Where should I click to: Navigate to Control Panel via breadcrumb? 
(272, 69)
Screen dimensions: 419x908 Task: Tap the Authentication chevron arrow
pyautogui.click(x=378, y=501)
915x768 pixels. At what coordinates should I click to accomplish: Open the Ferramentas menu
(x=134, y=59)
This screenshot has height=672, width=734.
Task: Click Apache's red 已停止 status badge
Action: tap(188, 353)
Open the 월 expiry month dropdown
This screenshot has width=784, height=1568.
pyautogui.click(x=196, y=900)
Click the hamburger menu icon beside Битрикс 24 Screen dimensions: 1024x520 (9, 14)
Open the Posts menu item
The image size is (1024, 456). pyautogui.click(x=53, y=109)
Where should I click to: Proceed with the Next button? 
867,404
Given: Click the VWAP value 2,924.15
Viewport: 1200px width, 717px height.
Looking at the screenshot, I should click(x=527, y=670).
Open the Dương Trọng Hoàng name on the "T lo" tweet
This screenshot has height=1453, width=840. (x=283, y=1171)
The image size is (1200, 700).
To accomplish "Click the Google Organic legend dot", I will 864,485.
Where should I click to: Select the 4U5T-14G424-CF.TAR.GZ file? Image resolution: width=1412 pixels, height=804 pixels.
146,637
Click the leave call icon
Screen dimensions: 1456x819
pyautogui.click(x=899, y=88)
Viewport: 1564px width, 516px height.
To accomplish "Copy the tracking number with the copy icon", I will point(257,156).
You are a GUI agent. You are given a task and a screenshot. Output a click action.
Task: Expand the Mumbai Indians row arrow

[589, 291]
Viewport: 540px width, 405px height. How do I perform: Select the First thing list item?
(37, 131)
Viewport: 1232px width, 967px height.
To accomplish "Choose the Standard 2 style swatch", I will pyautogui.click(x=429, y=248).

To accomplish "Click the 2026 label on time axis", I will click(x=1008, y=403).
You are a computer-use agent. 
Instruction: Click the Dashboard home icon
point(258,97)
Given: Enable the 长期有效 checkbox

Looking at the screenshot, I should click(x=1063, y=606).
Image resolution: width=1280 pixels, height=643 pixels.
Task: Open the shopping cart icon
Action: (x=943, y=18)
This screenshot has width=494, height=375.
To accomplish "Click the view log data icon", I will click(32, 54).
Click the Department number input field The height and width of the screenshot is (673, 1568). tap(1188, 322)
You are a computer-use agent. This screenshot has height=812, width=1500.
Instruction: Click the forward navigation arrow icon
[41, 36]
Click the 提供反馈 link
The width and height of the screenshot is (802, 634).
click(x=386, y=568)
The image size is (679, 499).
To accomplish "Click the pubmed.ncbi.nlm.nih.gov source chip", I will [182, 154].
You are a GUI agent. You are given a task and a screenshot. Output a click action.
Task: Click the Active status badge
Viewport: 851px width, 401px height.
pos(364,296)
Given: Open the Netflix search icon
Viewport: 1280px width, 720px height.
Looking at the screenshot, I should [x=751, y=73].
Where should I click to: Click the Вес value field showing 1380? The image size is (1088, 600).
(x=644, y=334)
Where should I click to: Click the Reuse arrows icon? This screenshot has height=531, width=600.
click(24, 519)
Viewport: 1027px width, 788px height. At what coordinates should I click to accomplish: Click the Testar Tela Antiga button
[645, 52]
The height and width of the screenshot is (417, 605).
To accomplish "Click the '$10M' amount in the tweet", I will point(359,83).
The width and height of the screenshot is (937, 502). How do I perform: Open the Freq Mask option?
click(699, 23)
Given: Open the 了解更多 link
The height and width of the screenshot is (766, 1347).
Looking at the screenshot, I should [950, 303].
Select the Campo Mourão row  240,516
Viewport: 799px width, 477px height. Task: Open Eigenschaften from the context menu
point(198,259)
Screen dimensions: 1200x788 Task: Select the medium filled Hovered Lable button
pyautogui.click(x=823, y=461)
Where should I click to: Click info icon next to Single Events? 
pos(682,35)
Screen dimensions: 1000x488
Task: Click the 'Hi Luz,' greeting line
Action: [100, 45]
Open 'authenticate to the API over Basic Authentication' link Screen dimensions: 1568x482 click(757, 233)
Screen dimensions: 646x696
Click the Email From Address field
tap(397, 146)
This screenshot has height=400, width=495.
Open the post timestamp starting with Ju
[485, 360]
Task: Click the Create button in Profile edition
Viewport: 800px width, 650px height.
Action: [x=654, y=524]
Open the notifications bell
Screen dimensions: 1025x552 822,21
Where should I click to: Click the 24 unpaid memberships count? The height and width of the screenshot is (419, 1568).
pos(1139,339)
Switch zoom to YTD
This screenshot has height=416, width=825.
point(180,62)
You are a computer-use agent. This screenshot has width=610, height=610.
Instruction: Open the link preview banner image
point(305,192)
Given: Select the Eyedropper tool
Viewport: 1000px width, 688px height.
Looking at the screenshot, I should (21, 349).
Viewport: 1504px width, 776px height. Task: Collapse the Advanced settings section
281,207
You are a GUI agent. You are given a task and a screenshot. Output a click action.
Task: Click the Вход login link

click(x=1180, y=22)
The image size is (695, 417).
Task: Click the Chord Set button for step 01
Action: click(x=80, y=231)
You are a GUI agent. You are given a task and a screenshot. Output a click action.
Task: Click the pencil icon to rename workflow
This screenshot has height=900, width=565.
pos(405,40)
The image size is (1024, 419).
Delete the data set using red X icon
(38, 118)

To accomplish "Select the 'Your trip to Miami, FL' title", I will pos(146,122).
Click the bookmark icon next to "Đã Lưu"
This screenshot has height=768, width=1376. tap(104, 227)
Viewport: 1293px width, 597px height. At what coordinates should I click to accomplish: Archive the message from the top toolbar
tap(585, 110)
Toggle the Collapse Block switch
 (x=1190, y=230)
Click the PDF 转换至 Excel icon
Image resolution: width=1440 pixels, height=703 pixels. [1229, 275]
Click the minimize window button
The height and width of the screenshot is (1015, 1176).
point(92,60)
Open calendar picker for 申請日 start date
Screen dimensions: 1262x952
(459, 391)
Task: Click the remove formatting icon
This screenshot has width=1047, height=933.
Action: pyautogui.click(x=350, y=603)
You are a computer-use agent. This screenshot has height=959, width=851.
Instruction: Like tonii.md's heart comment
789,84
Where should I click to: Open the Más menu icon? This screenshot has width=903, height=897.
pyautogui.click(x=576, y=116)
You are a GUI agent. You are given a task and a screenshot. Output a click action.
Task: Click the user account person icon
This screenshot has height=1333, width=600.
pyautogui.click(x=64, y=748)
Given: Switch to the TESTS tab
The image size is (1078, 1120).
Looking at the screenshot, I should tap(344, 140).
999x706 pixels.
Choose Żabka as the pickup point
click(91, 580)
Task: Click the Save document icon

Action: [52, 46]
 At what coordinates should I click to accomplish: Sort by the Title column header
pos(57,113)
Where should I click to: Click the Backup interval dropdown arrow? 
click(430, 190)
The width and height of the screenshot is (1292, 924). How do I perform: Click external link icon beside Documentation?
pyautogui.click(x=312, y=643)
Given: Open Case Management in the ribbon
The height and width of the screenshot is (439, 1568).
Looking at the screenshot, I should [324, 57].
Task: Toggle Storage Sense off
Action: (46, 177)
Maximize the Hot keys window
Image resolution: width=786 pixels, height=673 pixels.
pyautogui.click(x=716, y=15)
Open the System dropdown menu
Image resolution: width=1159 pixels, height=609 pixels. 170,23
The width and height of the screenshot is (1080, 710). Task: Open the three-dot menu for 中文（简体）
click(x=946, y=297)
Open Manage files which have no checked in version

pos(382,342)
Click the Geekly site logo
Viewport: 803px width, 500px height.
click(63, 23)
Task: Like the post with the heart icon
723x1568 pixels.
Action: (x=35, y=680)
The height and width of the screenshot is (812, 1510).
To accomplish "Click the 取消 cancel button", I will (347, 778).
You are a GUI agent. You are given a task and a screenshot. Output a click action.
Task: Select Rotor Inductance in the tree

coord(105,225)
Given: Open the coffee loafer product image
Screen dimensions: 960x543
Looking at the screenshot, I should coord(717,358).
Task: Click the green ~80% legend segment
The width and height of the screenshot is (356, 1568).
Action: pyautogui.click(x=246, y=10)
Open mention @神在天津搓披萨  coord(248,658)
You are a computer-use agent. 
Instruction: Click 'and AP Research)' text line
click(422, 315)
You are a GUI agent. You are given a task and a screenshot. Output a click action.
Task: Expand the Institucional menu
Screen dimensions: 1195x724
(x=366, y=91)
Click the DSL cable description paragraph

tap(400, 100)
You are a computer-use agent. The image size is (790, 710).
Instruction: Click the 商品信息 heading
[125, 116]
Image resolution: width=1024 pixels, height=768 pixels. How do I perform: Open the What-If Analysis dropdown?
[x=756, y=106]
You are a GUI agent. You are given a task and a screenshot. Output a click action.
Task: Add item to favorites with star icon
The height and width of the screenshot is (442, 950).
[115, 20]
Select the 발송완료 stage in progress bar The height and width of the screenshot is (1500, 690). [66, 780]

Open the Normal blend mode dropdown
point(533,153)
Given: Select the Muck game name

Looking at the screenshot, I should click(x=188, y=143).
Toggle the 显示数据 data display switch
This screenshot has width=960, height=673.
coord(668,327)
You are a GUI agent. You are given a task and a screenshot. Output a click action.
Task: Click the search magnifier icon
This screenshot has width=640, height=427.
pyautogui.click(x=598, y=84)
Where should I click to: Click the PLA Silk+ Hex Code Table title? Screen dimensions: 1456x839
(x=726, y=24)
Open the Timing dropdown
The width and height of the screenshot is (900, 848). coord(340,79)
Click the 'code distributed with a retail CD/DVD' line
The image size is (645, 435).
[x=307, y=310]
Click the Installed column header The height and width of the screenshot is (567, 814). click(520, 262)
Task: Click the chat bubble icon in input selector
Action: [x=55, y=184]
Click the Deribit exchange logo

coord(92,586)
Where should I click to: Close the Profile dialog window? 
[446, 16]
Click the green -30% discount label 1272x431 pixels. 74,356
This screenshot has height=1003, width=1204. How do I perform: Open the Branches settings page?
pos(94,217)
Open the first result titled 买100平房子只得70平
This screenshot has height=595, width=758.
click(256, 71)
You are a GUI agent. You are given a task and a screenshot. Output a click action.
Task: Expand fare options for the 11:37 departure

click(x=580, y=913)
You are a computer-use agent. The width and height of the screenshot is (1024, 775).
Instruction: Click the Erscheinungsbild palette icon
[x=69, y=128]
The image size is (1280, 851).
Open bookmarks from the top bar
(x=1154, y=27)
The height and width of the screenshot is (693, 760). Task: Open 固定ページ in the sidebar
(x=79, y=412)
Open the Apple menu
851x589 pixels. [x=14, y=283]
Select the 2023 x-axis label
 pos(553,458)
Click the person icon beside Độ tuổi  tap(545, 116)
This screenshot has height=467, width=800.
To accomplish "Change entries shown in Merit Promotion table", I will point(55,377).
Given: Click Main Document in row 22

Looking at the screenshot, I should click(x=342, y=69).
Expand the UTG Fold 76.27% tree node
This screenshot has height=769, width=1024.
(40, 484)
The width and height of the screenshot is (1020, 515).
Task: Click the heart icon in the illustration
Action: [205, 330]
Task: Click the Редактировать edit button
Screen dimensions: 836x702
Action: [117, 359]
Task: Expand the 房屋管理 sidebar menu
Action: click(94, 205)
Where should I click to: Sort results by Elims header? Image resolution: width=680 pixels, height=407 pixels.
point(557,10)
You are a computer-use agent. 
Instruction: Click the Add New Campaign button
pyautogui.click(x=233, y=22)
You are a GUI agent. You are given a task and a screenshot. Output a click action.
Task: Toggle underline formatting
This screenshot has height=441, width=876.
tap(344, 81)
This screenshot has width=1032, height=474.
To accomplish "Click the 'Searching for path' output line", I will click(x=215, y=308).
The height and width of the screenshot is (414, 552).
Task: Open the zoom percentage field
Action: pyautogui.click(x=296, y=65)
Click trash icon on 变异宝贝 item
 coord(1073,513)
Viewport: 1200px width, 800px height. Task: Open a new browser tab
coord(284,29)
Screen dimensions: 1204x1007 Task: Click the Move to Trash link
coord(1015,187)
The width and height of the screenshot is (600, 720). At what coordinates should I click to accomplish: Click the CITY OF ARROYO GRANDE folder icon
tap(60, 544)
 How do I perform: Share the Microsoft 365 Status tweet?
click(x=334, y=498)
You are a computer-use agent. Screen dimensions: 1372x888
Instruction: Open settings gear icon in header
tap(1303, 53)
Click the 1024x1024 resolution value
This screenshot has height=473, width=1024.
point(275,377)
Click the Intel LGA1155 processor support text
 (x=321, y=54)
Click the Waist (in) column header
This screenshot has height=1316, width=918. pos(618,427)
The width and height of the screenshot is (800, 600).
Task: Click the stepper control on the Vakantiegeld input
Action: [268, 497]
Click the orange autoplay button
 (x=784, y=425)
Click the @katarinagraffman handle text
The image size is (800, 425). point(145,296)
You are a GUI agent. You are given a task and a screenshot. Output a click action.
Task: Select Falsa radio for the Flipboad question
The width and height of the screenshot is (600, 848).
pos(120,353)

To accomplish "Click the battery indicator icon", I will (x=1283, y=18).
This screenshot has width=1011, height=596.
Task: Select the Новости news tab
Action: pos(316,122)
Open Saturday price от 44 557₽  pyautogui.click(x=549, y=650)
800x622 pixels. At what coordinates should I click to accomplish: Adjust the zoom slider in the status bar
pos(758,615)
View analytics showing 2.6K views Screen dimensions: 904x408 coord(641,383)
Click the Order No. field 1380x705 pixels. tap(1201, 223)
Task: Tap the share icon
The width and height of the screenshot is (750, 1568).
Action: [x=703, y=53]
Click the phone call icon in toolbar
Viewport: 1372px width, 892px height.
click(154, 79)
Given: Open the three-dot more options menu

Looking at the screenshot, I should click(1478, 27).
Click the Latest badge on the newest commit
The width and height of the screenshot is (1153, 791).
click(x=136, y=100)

◇ ◇ ◇ ◇ ◇ ◇ ◇

> _Problem to work on_:
From the records above, reproduce exactly the lines from the one with "Given: Enable the 长期有效 checkbox" to the one with "Given: Open the 了解更多 link", both included, and no others.

> _Exercise output_:
Given: Enable the 长期有效 checkbox

Looking at the screenshot, I should click(x=1063, y=606).
Image resolution: width=1280 pixels, height=643 pixels.
Task: Open the shopping cart icon
Action: (x=943, y=18)
This screenshot has width=494, height=375.
To accomplish "Click the view log data icon", I will click(32, 54).
Click the Department number input field The height and width of the screenshot is (673, 1568). tap(1188, 322)
You are a computer-use agent. This screenshot has height=812, width=1500.
Instruction: Click the forward navigation arrow icon
[41, 36]
Click the 提供反馈 link
The width and height of the screenshot is (802, 634).
click(x=386, y=568)
The image size is (679, 499).
To accomplish "Click the pubmed.ncbi.nlm.nih.gov source chip", I will [182, 154].
You are a GUI agent. You are given a task and a screenshot. Output a click action.
Task: Click the Active status badge
Viewport: 851px width, 401px height.
pos(364,296)
Given: Open the Netflix search icon
Viewport: 1280px width, 720px height.
Looking at the screenshot, I should [x=751, y=73].
Where should I click to: Click the Вес value field showing 1380? The image size is (1088, 600).
(x=644, y=334)
Where should I click to: Click the Reuse arrows icon? This screenshot has height=531, width=600.
click(24, 519)
Viewport: 1027px width, 788px height. At what coordinates should I click to accomplish: Click the Testar Tela Antiga button
[645, 52]
The height and width of the screenshot is (417, 605).
To accomplish "Click the '$10M' amount in the tweet", I will point(359,83).
The width and height of the screenshot is (937, 502). How do I perform: Open the Freq Mask option?
click(699, 23)
Given: Open the 了解更多 link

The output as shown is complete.